» **REQUIRED TASK**
Resume the Tennessee appellate court opinion in the sentencing appeal, shown below, starting right after its last line.
[Start of DOCUMENT EXCERPT]
IN THE COURT OF CRIMINAL APPEALS OF TENNESSEE
AT NASHVILLE
April 22, 2003 Session
STATE OF TENNESSEE v. AARON EUGENE STENBERG
Direct Appeal from the Circuit Court for Maury County
Nos. 11770, 11773B Robert L. Jones, Judge
No. M2002-01096-CCA-R3-CD - Filed June 13, 2003
The trial court sentenced the defendant to an effective term of six years with 120 days incarceration
followed by probation as a result of the defendant’s guilty pleas to three counts of vandalism over
$10,000, one count of vandalism over $1,000, one count of vandalism over $500, and one count of
vandalism under $500. In this appeal, the defendant argues: (1) his sentence is excessive; (2) the
trial court erred in denying him full probation; and (3) the trial court erred in denying judicial
diversion. We remand for correction of clerical errors in some of the judgments but otherwise
affirm the judgments of the trial court.
Tenn. R. App. P. 3 Appeal as of Right; Judgments of the Circuit Court
Affirmed as Modified; Remanded
JOE G. RILEY, J., delivered the opinion of the court, in which JAMES CURWOOD WITT, JR., and NORMA
MCGEE OGLE , JJ., joined.
John S. Colley, III (on appeal), and Bobby W. Sands (at trial), Columbia, Tennessee, for the appellant,
Aaron Eugene Stenberg.
Paul G. Summers, Attorney General and Reporter; David H. Findley, Assistant Attorney General;
Mike Bottoms, District Attorney General; and Daniel J. Runde, Assistant District Attorney General,
for the appellee, State of Tennessee.
[End of DOCUMENT EXCERPT]
[Start of DATA EXTRACT]
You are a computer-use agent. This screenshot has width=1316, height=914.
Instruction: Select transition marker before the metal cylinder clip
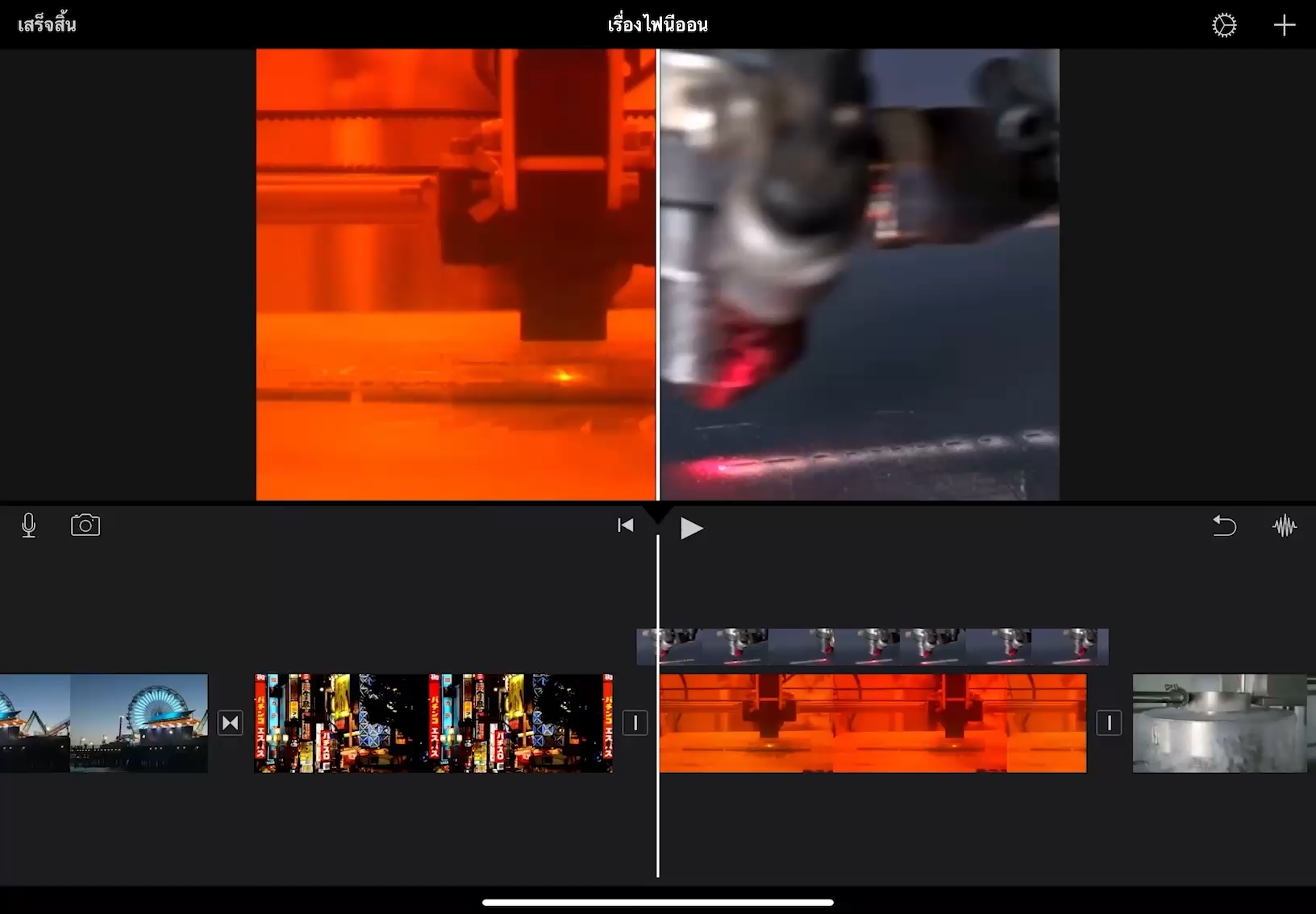click(x=1109, y=723)
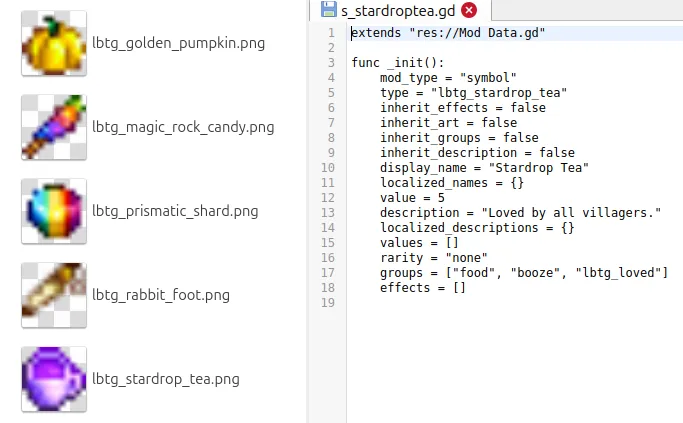Select the lbtg_prismatic_shard.png filename
Image resolution: width=683 pixels, height=423 pixels.
[175, 211]
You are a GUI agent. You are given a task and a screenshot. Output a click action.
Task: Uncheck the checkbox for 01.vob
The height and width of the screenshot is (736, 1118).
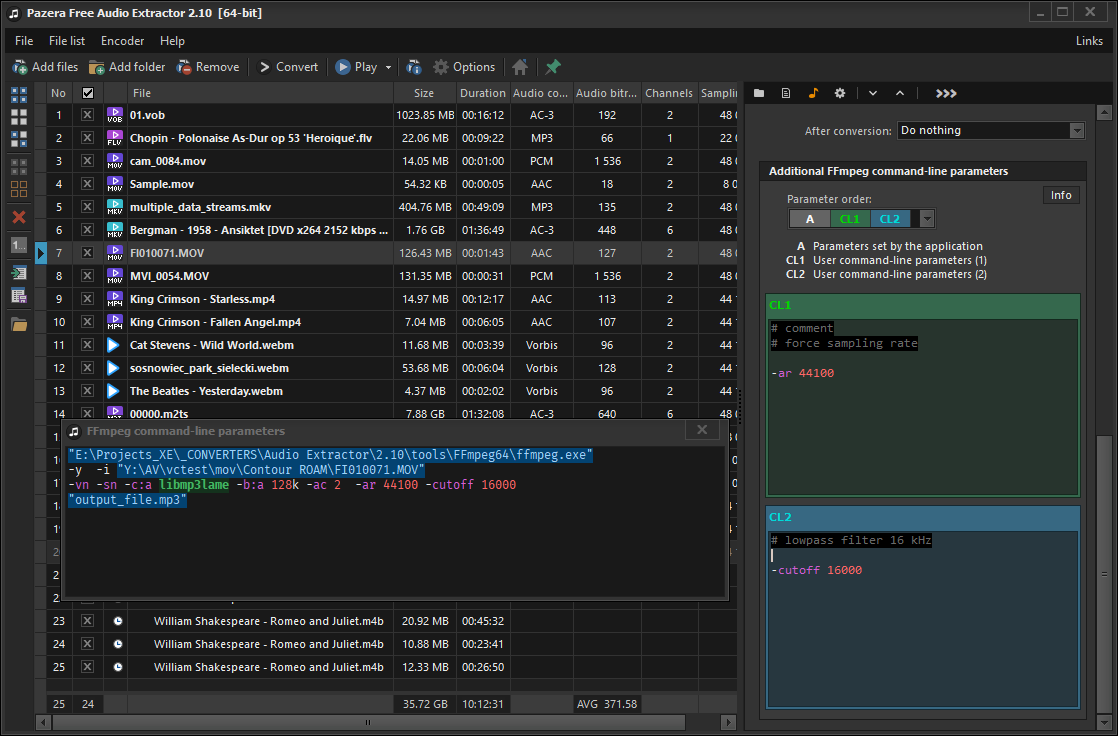[x=88, y=115]
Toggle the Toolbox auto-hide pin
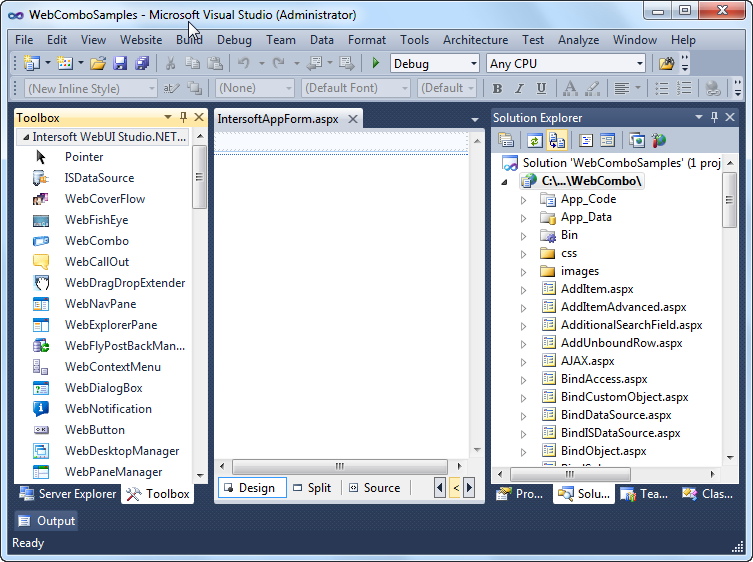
[End of DATA EXTRACT]
» **FINAL ANSWER**
OPINION
On January 12, 2000, and January 18, 2000, the twenty-one-year-old defendant drove his
truck while his passenger, co-defendant Brandon Stricklin, used the defendant’s semi-automatic
assault rifle to shoot telephone equipment. The defendant pled guilty to two counts of vandalism
over $10,000 resulting from these incidents. On February 1, 2000, the defendant fired shots into a
Chevrolet Blazer parked in a yard and drove while Stricklin shot telephone and cable television
equipment mounted on a utility pole. The defendant pled guilty to one count of vandalism over
$10,000 for the damage to the telephone equipment, one count of vandalism over $1,000 for damage
to the vehicle, and one count of vandalism over $500 for the damage to the cable television
equipment. The defendant also pled guilty to vandalism under $500 for shooting a road sign on
February 3, 2000.
Following a sentencing hearing, the trial court denied judicial diversion and imposed the
following sentences: four-, five-, and six-year sentences on the vandalism over $10,000 convictions;
a four-year sentence on the vandalism over $1,000 conviction; a two-year sentence on the vandalism
over $500 conviction; and a suspended sentence of eleven months and twenty-nine days for
vandalism under $500. All sentences were ordered to run concurrently; the defendant was sentenced
to 120 days of confinement on all felony convictions followed by probation; and the defendant was
declared eligible for work release. The defendant contends the trial court imposed an excessive
sentence, erred in denying him full probation, and erred in denying his request for judicial diversion.
We disagree.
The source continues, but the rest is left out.